**Task list:**
a) In the coffee study text, how many of the 48 participants had chronic neck or shoulder pain?
b) Substitute "long-term" for "chronic" in the coffee study text and give everything from "People who drank" down to "caffeine, the researchers said.".
c) Resume the article on coffee and neck pain after its final sentence.

**Given text:**
-- -- --

If your job is a literal pain in the neck, drinking coffee may help, a new study from Norway says.
People who drank coffee before sitting down to work at a computer for 90 minutes reported less pain in their necks and shoulders than those who didn't drink coffee, according to the study. Some in the study had previously suffered chronic neck and shoulder pain, while other participants hadn't — but people in both groups who drank coffee reported less pain, the researchers said.
Among people whose daily work involves low levels of muscle activity, such as sitting at a computer all day, about 10 percent report shoulder and neck pain, according to the study.
The researchers looked at 48 people, including 22 with chronic neck or shoulder pain, and 26 healthy people. The experiment was part of research on how pain develops during office work; it was not intended to look at the effects of caffeine, the researchers said.
People in the study reported to the laboratory first thing in the morning, so to offset any effects of sleepiness, coffee and tea were available. Nineteen of the study participants chose to drink either coffee or tea, but were instructed not to drink more than one cup.
Then, for 90 minutes, participants performed a computer task, using only a mouse.

-- -- --

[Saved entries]

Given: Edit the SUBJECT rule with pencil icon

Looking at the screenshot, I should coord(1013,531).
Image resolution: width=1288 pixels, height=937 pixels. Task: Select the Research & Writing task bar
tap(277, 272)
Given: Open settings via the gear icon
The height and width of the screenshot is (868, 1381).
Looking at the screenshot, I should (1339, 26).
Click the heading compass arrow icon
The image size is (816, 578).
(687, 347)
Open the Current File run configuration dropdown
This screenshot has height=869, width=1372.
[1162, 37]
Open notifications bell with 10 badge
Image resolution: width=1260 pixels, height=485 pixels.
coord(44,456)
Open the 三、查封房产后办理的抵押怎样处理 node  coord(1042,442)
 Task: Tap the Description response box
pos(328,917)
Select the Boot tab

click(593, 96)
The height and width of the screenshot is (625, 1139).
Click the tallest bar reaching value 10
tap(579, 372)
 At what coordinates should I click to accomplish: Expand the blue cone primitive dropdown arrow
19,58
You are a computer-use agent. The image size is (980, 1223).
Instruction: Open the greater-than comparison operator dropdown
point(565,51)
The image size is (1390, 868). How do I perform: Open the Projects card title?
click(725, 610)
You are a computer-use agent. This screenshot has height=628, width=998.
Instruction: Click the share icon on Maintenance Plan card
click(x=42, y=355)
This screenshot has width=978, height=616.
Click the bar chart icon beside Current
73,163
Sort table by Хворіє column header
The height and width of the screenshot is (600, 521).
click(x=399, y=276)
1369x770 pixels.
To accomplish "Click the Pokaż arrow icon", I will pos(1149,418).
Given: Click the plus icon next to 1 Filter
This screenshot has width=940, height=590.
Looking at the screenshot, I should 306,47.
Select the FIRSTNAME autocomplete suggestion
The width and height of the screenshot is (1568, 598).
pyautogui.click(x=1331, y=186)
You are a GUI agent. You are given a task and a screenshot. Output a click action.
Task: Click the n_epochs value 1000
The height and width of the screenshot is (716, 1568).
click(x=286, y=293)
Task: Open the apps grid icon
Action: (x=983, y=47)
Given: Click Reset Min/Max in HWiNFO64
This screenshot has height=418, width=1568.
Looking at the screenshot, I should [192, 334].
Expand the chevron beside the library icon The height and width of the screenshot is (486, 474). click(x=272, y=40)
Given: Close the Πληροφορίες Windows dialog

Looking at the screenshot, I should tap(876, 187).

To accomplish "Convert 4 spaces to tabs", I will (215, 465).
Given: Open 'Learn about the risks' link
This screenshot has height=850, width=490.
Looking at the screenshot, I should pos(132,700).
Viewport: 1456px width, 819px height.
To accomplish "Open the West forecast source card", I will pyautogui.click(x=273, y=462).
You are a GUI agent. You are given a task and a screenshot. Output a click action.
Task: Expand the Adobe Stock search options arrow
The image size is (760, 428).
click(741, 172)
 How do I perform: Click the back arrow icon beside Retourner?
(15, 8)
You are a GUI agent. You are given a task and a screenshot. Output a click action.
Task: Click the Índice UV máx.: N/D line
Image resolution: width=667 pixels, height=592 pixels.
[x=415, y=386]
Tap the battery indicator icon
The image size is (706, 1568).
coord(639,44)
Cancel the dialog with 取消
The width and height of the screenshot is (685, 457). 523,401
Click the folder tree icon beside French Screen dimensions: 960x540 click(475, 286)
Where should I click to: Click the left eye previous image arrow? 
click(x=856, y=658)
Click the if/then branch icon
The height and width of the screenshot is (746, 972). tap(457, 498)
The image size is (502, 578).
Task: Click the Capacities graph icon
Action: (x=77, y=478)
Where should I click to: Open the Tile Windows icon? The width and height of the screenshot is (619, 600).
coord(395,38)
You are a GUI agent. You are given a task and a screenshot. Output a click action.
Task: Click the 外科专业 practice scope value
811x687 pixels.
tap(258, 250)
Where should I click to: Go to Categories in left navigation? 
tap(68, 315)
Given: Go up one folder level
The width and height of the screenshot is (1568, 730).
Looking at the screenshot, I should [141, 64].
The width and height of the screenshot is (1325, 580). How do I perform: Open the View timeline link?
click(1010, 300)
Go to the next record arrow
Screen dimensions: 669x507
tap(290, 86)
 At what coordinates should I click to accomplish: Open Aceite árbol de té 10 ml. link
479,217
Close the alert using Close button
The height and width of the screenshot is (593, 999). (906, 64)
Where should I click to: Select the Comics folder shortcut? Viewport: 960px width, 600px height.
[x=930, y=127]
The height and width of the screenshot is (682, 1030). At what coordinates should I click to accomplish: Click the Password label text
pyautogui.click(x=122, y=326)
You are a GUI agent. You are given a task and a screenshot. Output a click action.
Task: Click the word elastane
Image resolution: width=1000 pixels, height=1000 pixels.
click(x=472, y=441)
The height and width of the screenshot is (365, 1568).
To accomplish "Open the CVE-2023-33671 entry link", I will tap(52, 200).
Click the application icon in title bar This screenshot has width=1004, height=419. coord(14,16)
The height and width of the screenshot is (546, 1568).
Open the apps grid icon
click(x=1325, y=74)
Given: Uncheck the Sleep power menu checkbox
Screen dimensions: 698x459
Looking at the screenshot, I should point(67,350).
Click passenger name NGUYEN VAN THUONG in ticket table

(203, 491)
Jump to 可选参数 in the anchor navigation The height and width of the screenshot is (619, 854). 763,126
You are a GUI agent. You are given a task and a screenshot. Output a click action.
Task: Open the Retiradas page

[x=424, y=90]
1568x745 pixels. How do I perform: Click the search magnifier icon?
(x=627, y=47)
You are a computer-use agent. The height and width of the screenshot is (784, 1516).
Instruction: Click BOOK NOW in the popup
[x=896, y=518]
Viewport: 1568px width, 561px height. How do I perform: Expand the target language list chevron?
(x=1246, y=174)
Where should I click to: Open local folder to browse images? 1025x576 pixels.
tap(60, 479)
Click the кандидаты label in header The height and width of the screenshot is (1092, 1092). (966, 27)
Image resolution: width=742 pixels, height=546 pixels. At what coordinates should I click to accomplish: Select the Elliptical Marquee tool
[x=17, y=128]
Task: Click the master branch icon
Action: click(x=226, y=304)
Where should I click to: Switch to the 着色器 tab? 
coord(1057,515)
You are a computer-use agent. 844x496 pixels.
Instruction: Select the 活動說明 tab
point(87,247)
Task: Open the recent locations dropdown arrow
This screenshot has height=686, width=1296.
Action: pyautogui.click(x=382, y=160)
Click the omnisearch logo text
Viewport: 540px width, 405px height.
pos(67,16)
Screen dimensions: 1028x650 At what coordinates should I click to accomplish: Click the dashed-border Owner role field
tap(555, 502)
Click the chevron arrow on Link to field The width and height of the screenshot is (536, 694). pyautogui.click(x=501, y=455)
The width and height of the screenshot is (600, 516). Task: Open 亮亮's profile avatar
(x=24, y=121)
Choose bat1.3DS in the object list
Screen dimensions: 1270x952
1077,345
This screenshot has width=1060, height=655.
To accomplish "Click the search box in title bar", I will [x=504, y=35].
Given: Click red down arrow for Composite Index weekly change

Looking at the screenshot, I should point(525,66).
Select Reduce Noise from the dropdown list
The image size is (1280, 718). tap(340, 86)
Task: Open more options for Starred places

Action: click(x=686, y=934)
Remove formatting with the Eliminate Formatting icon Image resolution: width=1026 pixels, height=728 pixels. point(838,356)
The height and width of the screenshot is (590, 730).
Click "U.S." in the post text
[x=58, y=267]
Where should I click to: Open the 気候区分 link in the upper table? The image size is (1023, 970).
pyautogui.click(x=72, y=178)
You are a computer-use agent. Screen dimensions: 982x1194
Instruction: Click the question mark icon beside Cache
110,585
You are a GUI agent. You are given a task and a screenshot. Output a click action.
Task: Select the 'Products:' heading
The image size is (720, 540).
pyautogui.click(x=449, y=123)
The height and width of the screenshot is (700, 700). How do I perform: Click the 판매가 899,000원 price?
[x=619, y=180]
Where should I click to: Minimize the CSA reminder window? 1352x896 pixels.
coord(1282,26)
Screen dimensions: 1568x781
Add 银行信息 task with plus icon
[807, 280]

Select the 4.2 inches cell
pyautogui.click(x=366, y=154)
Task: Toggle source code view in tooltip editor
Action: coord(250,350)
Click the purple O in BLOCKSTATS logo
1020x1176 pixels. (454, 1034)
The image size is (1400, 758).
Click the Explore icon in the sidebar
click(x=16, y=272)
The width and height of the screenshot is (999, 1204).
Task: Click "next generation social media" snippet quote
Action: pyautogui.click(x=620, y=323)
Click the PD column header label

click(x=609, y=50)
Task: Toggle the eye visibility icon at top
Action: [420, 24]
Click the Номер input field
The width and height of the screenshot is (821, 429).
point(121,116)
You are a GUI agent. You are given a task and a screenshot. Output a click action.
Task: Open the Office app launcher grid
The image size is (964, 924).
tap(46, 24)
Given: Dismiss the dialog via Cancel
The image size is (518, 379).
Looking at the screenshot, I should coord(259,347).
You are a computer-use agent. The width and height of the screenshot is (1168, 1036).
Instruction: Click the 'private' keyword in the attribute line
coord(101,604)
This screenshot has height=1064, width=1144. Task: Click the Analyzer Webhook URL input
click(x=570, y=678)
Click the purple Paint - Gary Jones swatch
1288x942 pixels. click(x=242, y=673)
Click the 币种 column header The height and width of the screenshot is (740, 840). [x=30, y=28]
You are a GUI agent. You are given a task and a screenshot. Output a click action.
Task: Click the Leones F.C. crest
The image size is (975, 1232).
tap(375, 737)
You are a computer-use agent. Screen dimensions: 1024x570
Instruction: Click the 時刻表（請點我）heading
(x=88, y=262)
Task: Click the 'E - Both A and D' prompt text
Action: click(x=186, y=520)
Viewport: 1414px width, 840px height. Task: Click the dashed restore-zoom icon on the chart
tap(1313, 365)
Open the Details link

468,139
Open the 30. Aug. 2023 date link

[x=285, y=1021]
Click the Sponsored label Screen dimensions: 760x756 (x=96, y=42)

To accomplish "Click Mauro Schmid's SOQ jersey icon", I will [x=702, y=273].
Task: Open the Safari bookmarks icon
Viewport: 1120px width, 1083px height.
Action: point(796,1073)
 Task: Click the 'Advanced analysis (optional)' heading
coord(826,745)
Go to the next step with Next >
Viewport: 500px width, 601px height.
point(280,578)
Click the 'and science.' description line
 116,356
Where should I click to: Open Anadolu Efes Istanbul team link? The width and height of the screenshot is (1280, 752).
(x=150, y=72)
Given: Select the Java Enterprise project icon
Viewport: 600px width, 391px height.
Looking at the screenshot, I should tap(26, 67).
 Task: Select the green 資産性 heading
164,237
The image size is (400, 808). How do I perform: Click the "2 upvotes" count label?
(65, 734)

-- -- --

**Answers in order:**
a) 22

b)
People who drank coffee before sitting down to work at a computer for 90 minutes reported less pain in their necks and shoulders than those who didn't drink coffee, according to the study. Some in the study had previously suffered long-term neck and shoulder pain, while other participants hadn't — but people in both groups who drank coffee reported less pain, the researchers said.
Among people whose daily work involves low levels of muscle activity, such as sitting at a computer all day, about 10 percent report shoulder and neck pain, according to the study.
The researchers looked at 48 people, including 22 with long-term neck or shoulder pain, and 26 healthy people. The experiment was part of research on how pain develops during office work; it was not intended to look at the effects of caffeine, the researchers said.

c)
Researchers found that people who drank coffee — whether they had previous chronic pain or not — developed less pain over the course of the 90 minutes, compared with those who didn't drink coffee. And at the end of the computer task, the coffee drinkers rated their pain as less intense than the other study participants.
It's possible the reduction in pain experienced by coffee and tea drinkers in the study was due to other traits or lifestyle behaviors common to people in this group. Future studies should be conducted in which participants are randomly assigned to consume caffeine or not in order to better understand whether the caffeine itself is truly reducing pain, the researchers said.
The study, conducted by researchers at the Sunnaas Rehabilitation Hospital in Norway, was published Sept. 3 in the journal BMC Research Notes.